While operators await instructions or take initiative, hospitality industry workers are left wondering about their future. They’re taking guesses like everyone else.
“I think D.C. will eventually go back to a lockdown situation, with the weather changing and case numbers not slowing down,” says Chris Vallejo, who recently served as the food and beverage operations manager at the DC Renaissance Hotel. “D.C. will be slow to respond as we have been during this whole COVID-19 pandemic. We were slow to open back up and slow to get the unemployment aid that was offered, so this just kind of falls in line with leadership’s current reactions.”
Bowser recently patted residents on the back for doing their part to slow the spread of the virus, even as cases increase.
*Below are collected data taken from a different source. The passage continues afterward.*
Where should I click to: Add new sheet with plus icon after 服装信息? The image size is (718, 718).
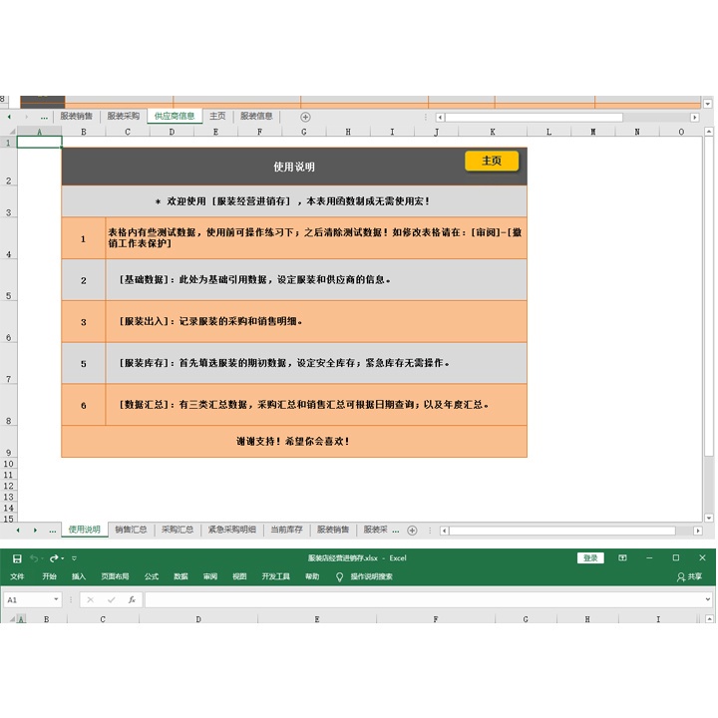pyautogui.click(x=305, y=117)
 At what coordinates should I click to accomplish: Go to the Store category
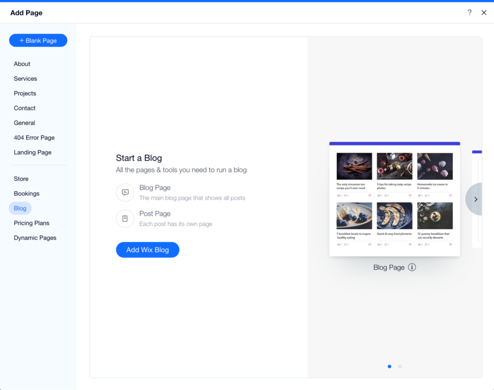(x=21, y=179)
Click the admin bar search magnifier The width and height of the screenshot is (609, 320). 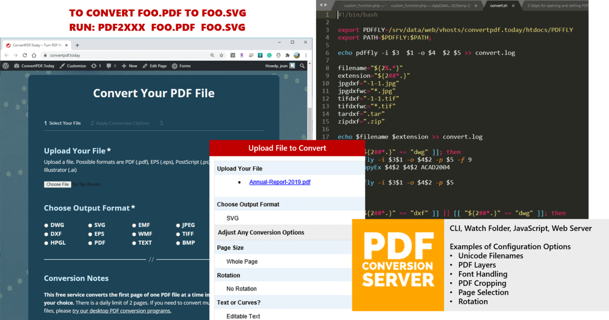point(301,66)
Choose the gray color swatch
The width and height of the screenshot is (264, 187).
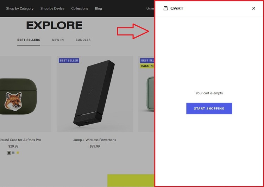click(13, 152)
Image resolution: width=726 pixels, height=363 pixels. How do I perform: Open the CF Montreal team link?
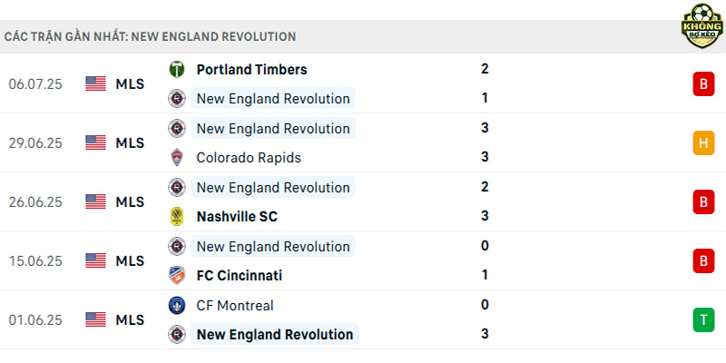click(235, 306)
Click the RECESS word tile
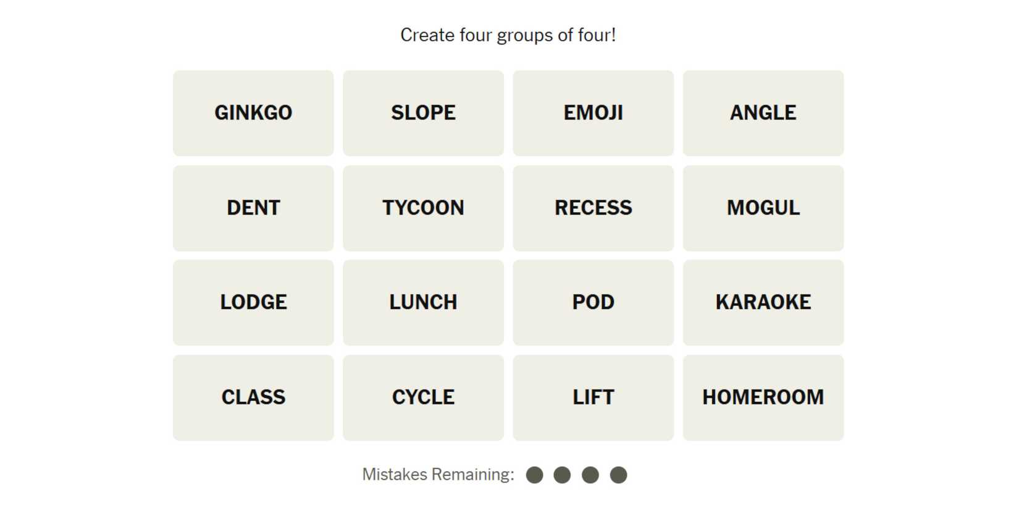The image size is (1019, 510). click(593, 208)
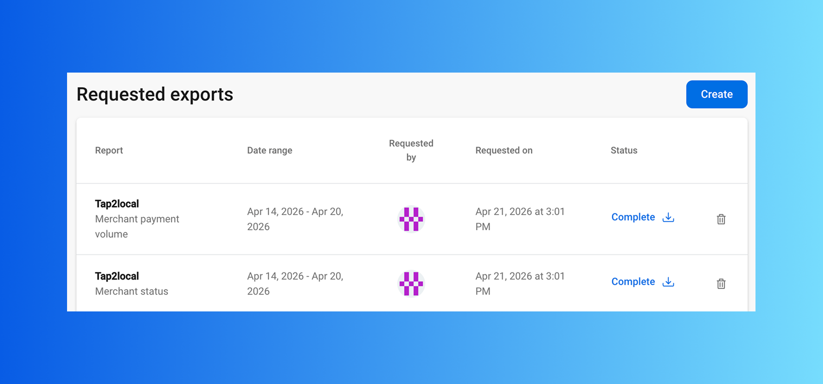
Task: Click the Requested by column header
Action: pos(411,150)
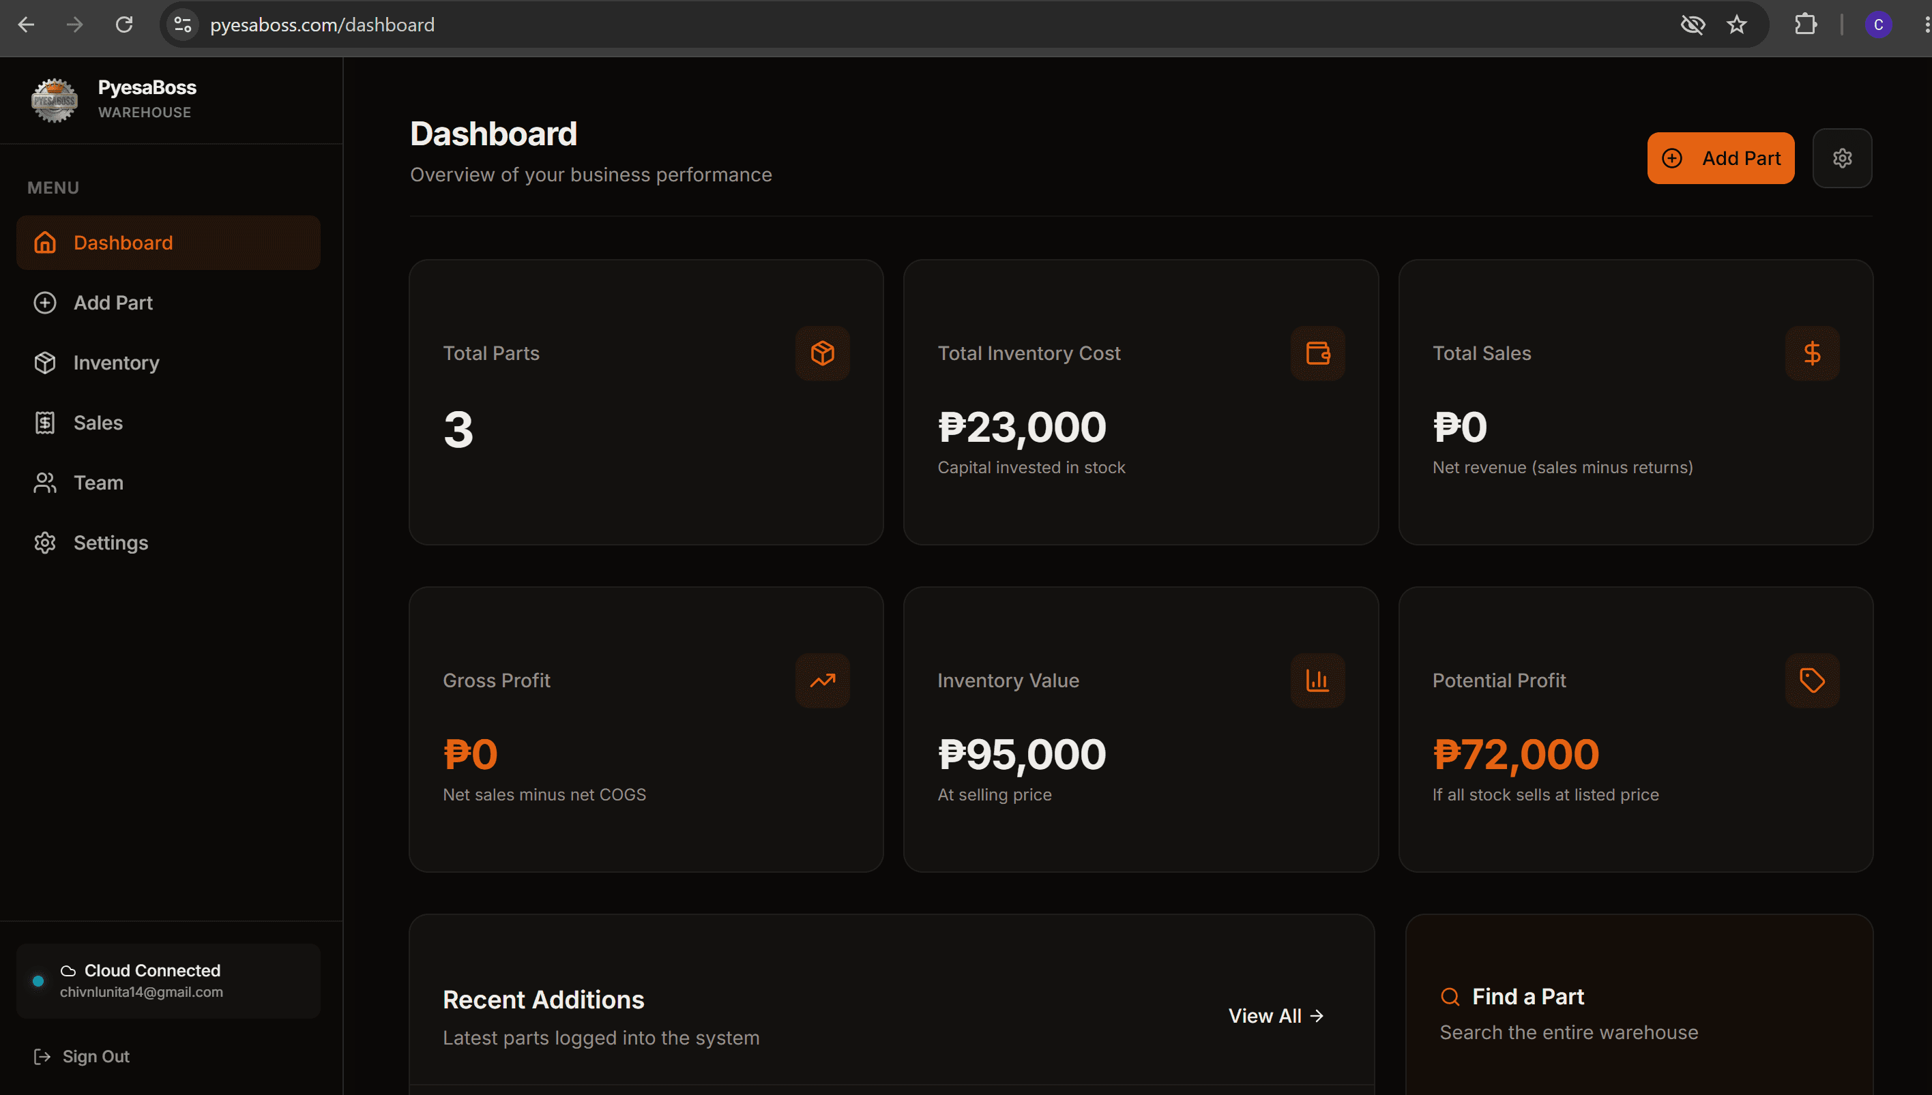Click the Total Parts cube icon

pos(822,353)
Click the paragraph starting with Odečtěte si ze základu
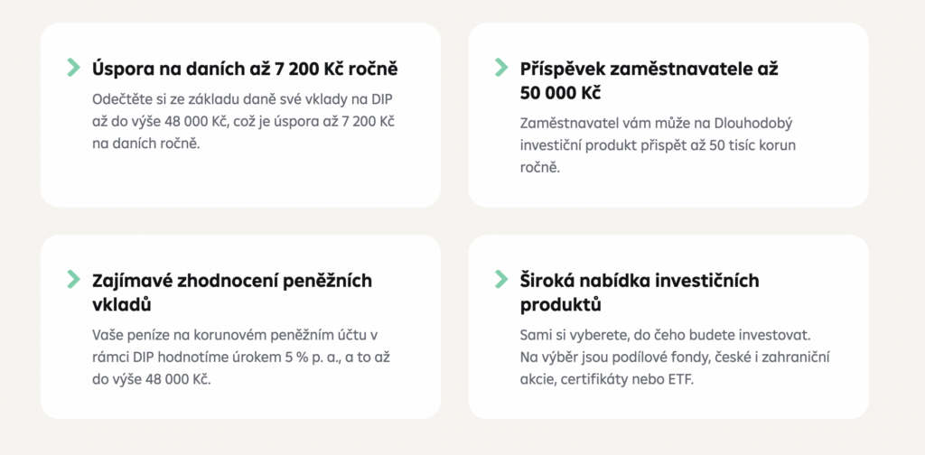 [244, 122]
“I don’t think anybody expected that, as we went into the winter, we would see lower numbers,” she said at a Tuesday press conference. “What I can say is while they’re higher, they’re not spiking higher. That’s because D.C. residents continue to be diligent in their everyday activities and we greatly appreciate that.”
Vallejo doesn’t see it that way. “As much as we like to think we are doing our part here in D.C., you just need to walk around for about an hour and you’ll see people really aren’t,” he says. “I live by Crispus Attucks Park and people are not social distancing and hardly any are wearing masks.”
This story has been updated to reflect that D.C. had its highest proportion of new cases attributable to restaurant-related activities, rather than having the highest proportion of new cases attributable to restaurant-related activities than any other city studied. We regret this error.